Exercise directions: Return each line from the items below that contains the string "Viewport".

Extracted records:
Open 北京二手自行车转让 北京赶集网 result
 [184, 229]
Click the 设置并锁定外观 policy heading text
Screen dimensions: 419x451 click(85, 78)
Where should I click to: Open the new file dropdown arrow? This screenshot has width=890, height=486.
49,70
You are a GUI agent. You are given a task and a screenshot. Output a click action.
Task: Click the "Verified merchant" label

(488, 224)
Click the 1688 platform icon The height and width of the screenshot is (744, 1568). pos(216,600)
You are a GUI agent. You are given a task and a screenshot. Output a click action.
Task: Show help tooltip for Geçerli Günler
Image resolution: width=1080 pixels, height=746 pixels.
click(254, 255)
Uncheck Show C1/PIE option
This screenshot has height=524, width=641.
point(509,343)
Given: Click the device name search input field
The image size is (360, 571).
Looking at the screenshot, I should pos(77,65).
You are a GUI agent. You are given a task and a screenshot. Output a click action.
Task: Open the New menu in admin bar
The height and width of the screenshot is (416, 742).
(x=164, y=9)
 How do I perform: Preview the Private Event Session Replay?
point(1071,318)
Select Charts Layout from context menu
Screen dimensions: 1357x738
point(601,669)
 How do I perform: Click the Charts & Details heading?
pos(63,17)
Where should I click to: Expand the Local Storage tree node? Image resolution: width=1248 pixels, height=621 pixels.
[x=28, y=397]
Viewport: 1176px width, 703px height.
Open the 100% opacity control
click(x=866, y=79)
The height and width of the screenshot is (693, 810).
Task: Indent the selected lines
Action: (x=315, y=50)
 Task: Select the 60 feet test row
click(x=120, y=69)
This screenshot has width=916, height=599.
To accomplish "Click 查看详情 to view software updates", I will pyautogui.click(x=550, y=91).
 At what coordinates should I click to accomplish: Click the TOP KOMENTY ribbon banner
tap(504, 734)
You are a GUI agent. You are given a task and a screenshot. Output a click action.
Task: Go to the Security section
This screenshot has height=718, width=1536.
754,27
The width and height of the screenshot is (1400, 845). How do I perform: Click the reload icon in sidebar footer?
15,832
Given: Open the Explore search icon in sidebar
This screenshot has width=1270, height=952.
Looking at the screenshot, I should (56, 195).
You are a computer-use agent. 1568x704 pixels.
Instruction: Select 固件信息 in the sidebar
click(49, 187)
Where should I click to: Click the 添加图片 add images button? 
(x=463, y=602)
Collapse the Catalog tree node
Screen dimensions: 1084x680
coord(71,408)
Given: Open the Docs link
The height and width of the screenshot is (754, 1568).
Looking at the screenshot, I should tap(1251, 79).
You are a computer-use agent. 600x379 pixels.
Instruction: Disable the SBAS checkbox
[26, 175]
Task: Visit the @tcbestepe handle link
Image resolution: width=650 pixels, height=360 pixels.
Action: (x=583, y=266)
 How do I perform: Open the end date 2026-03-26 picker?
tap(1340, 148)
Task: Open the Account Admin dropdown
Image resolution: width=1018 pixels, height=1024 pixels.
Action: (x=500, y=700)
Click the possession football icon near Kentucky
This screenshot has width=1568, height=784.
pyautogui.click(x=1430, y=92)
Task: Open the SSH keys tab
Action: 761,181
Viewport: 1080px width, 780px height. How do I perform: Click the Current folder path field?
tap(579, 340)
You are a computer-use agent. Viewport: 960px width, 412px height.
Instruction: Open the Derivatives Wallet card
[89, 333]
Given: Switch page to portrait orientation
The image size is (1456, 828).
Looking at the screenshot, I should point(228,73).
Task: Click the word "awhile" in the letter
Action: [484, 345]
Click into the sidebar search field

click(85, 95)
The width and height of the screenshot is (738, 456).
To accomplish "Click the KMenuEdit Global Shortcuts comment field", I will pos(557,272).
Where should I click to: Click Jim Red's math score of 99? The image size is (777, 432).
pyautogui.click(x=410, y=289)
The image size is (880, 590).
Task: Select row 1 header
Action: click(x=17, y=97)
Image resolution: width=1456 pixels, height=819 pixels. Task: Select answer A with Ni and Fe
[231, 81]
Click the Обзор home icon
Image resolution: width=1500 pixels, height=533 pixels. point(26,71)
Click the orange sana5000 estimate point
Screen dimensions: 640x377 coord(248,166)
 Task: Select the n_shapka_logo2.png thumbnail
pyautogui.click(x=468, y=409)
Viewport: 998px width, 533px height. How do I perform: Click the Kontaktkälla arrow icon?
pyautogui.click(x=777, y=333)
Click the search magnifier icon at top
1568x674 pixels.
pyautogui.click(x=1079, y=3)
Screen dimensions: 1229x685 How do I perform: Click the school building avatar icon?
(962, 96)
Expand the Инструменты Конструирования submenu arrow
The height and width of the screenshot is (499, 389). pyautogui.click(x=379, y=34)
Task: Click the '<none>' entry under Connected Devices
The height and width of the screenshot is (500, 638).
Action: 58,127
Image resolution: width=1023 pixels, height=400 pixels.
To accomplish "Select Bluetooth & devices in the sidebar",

Solved exercise:
Viewport: 1176px width, 703px height.
Viewport: 1080px width, 780px height. How do I perform: Click the Current folder path field?
You are a computer-use agent. Viewport: 960px width, 412px height.
Viewport: 998px width, 533px height. How do I perform: Click the Kontaktkälla arrow icon?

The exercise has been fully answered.